Write out exactly the lines of the entries below from the one holding "The image size is (711, 543)." to the one holding "Click the Статистика section header", inclusive, and leave out all other lines.
- Opening Delimiter -
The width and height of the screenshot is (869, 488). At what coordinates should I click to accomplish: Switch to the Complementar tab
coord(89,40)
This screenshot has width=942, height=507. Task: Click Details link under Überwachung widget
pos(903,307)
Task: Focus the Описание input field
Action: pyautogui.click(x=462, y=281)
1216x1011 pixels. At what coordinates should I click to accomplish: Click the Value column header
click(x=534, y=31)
- Closing Delimiter -
- Opening Delimiter -
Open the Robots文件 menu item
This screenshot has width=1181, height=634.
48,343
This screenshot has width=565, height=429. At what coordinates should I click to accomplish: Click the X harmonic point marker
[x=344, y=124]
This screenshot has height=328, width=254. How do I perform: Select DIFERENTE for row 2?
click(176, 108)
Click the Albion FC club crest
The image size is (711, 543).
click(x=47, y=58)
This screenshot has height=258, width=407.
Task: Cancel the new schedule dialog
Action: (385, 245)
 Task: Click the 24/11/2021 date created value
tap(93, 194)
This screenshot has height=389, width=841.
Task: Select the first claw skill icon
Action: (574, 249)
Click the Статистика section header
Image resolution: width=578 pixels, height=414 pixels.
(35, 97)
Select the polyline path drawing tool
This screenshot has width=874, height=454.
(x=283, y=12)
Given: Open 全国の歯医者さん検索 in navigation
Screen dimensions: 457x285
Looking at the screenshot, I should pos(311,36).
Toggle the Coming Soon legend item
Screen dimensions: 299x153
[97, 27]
- Closing Delimiter -
### Result of this exercise
The image size is (711, 543).
click(x=47, y=58)
This screenshot has height=258, width=407.
Task: Cancel the new schedule dialog
Action: (385, 245)
 Task: Click the 24/11/2021 date created value
tap(93, 194)
This screenshot has height=389, width=841.
Task: Select the first claw skill icon
Action: (574, 249)
Click the Статистика section header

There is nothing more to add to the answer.